On the pop-music front, Mexicans are turning away from frothy Menudo-style acts to the tough tones that come from roquero (rock) groups like Los Jaguares and grungy trova (troubadour) artists like Fernando Delgadillo. Some have brought punk and gangsta nihilism south of the U.S. border, like Tijuana No and the rap band Molotov. But, as in most things, the fans' numbers rule: the Miami-based, Spanish-language mtv Latin America has developed programs such as Afuera (Outside) that showcase trendsetting Mexican artists, something the network has not done for any other Latin market.

Is the NAFTA generation finding more than diversion in its new status as a demographic balance point? Fernanda Gallego, a 24-year-old Jalisco government counsel who heads Youth Development, one of the numerous nonpartisan civic forums sprouting up in every Mexican city and university these days, isn't sure. Says she: "Every time I hear public officials shout about defending our national sovereignty, I shake my head, because I know their corruption and mistakes have compromised my country's sovereignty as much as any gringo has."

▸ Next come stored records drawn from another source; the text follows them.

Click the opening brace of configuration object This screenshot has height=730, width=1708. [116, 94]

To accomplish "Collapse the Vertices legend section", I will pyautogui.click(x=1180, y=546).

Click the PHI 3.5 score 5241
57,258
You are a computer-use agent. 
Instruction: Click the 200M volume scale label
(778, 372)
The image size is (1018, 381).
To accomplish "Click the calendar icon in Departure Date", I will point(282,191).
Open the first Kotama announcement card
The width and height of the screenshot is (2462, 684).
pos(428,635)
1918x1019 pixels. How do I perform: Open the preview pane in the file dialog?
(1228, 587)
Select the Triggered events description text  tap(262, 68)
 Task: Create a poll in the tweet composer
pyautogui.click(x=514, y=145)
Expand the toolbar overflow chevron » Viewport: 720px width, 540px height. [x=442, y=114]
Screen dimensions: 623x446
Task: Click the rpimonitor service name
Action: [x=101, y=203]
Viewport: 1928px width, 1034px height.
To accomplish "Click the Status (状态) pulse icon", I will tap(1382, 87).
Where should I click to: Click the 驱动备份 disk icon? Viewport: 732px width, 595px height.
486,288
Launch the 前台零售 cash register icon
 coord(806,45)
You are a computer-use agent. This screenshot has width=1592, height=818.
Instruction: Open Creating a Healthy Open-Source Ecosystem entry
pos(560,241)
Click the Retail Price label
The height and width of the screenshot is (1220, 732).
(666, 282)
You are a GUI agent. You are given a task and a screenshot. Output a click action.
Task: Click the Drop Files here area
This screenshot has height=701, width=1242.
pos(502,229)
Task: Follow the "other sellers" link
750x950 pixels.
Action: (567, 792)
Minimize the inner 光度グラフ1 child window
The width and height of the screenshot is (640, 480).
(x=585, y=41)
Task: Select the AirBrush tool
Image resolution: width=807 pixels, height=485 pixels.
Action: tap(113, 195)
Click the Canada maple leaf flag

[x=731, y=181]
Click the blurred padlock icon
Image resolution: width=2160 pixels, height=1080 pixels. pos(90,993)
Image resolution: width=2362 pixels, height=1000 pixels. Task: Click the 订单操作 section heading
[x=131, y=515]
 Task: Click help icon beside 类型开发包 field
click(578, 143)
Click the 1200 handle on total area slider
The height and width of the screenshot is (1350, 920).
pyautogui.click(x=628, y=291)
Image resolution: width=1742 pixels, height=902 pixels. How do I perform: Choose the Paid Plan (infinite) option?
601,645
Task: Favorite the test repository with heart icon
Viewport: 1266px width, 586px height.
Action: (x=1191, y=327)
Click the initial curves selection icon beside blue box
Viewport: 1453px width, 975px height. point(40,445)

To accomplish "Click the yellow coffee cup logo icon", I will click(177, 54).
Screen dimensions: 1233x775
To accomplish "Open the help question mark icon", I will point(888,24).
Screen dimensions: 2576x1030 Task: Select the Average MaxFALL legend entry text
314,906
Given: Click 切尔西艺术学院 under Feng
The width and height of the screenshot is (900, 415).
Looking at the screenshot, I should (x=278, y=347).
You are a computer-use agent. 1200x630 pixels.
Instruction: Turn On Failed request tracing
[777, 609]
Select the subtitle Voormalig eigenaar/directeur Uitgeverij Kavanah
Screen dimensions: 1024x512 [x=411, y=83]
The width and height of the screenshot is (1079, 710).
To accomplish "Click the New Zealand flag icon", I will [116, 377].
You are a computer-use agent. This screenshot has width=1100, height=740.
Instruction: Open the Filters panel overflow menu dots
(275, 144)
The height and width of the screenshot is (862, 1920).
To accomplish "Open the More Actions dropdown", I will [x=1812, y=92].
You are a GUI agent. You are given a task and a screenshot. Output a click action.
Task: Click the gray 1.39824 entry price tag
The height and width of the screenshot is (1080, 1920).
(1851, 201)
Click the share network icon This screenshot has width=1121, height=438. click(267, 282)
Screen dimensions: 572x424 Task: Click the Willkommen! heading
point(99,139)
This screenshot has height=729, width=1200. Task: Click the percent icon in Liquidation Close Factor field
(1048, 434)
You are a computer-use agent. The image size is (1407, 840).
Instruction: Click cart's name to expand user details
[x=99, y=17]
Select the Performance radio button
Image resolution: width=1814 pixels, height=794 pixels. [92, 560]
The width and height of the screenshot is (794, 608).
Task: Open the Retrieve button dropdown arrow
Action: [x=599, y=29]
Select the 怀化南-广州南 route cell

The best grounds for optimism about the path that the NAFTA generation will take are still on the margins, where young people like Gallego are struggling to inject new values--old values, actually--into the society they are about to inherit. An example is Profeco, the federal small-claims court that most Mexicans agree is the only branch of their judicial system that functions properly and efficiently. One reason for the agency's success is the young, uncorrupted corps of public attorneys--average age: 29--who handle the consumer-complaint and civil-damages cases. They have become one of the few sources of redress for many citizens. Bertha Arteaga, 28, is one who found the appeal of such meaningful work irresistible. She fled the Agrarian Reform Ministry to join up and tackle cases involving unscrupulous tourist hotels. "Here," she says, "I feel that I'm actually righting wrongs." Says Fernando Lerdo, Profeco's chief and a former university professor: "They're showing Mexicans that the public-service concept of looking after people is doable here."

No one knows better than the NAFTA generation how badly the country needs it.